The task
Go through the records and filter out every line lacking the word "will"; copy the lines that remain.

(Collected data)

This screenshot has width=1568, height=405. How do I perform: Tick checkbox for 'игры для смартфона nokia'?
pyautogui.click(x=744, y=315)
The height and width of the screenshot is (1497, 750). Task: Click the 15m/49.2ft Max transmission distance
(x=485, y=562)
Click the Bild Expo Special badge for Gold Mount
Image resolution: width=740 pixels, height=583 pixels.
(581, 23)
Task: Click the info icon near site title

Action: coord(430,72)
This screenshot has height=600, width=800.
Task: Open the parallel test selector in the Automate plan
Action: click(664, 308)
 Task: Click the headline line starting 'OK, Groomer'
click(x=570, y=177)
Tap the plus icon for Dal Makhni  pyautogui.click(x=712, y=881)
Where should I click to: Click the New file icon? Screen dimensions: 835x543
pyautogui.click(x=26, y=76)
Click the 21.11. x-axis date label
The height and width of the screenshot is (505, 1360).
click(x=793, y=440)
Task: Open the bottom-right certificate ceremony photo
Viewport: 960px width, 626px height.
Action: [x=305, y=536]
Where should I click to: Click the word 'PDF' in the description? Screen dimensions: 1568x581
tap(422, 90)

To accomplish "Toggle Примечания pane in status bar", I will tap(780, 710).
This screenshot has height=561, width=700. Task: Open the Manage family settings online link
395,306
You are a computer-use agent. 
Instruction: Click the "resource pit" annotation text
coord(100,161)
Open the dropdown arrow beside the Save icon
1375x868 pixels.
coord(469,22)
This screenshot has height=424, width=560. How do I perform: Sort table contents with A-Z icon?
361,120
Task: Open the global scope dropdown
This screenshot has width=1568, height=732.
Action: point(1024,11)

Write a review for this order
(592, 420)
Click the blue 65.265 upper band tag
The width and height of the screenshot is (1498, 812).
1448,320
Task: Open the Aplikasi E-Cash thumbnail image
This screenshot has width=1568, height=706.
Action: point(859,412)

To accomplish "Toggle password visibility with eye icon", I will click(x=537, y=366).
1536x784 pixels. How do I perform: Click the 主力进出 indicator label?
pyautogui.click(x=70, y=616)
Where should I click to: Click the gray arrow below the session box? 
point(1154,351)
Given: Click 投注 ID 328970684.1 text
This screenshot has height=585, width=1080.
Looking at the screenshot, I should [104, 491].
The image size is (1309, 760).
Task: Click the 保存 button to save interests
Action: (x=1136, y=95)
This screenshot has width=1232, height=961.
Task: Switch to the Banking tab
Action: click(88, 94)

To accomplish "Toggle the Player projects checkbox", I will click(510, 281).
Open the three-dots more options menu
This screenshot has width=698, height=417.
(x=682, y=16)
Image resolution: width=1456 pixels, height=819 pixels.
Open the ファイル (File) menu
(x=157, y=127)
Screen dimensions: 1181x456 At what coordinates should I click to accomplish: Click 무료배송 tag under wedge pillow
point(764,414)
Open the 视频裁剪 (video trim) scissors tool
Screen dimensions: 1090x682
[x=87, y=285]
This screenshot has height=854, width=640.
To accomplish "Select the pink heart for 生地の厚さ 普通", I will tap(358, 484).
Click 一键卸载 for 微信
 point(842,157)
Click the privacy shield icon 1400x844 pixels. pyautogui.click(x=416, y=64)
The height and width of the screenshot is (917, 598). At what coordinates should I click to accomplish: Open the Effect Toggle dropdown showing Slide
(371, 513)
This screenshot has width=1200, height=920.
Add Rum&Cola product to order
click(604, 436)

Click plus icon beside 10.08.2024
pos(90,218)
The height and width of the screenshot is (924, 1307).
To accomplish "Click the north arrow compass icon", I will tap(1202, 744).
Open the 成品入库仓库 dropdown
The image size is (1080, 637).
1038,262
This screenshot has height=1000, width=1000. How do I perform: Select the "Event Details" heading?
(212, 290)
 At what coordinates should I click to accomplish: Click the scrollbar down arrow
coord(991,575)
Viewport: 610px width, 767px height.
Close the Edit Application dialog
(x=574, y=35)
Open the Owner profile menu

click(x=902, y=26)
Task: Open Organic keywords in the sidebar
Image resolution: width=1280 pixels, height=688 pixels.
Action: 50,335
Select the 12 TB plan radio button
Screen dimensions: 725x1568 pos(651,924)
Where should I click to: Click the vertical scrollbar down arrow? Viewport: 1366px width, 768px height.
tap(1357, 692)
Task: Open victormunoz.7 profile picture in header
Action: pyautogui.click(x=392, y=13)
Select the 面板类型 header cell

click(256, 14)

Output
To accomplish "Toggle Примечания pane in status bar", I will tap(780, 710).
To accomplish "Toggle password visibility with eye icon", I will click(x=537, y=366).
To accomplish "Toggle the Player projects checkbox", I will click(510, 281).
To accomplish "Select the pink heart for 生地の厚さ 普通", I will tap(358, 484).
To accomplish "Click the north arrow compass icon", I will tap(1202, 744).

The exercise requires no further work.